United Airlines
Brand Campaigns: Art Direction, Digital, Interactive Utility, OOH
When United joined forces with Star Wars: The Rise of Skywalker, the easy move was a logo lockup. The better one was giving fans a reason to look up, and a way to look it up. I art directed work that turned the partnership into utility, wit and airport-scale theater, alongside brand campaigns that sold the joy of leaving town.
United’s Star Wars-themed Boeing 737 was already in the sky. We partnered with FlightAware to make it findable: a custom X-wing icon replaced the standard plane on the live flight map, turning one aircraft into a collectible sighting. The partnership became a utility, and checking a flight became fandom.
Star Wars Flight Tracker: the live flight map on a phone, an orange X-wing marking the plane.
X-wing icon design: the custom plane marker at full size and at map scale.
Flight Tracker in situ: FlightAware on desktop and mobile, the X-wing crossing the live map.
Digital banners drove fans to the tracker in the saga’s own register: find it, even in a place far, far away. Small spaces, borrowed voice, real click-through purpose.
Mobile banner grid: nine phone executions, every headline ending in “Track United’s Star Wars Plane.”
Banner ads: “Find it. Even in a place far, far away.” and “Spoiler alert: it takes off and lands.”
Leaderboard and rectangle banners: “Follow the epic journey in real time.” Hyperspace not included.
Airport-scale OOH pairs the galaxy’s biggest characters with the airline’s real product truths: Rey carries the hero’s journey, C-3PO is left speechless by Polaris, the Millennium Falcon envies Economy Plus legroom and the droids finally settle the armrest debate. Borrowed equity works hardest when it sells something true.
Airport billboard, Rey with lightsaber: “Be the hero of your own journey.”
Airport billboard, X-wing: “Far, far away isn’t really so far.”
Polaris billboard, C-3PO: “It will leave you speechless, too.” Business class redefined.
Economy Plus billboard, Millennium Falcon: “There’s no need to go to space just to find some.”
Airport posters, R2-D2 and BB-8: stowed electronics, and “The armrest is all yours.”
A separate outdoor, digital and social push with one job: make cold-weather cities ache for somewhere warmer. This fall, choose spring. Lack Frost. There’s only so much warmth you can get from family. Headline-first craft that lets the line do the flying.
Better Weather billboard: swimmers charge the surf, “This fall, choose spring.”
Better Weather billboard: a beach hammock at sunset, “Lack Frost.”
Better Weather billboard: a swing over tropical water, “Let it snow. Let it snow.

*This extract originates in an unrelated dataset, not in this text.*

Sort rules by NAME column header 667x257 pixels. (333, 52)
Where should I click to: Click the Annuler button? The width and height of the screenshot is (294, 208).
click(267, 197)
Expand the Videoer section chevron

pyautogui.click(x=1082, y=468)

Let it snow.”
Bus-shelter poster: an island boardwalk, “There’s only so much warmth you can get from family.”
Taxi tops that diagnose a case of jet brag, and LinkNYC kiosks that put the four corners of the world just around the corner.
Taxi top: “Suffer from jet brag.” Fly to more than 350 destinations worldwide.
LinkNYC kiosk: “The four corners of the world. Just around the corner.” Fly United out of Newark.
Husani Barnwell art directed integrated brand work for United Airlines spanning the Star Wars: The Rise of Skywalker partnership (a custom FlightAware flight tracker, digital media and character-driven airport out-of-home) and the Better Weather outdoor series. One brand voice, carried from a live flight map to the streets of cold-weather cities.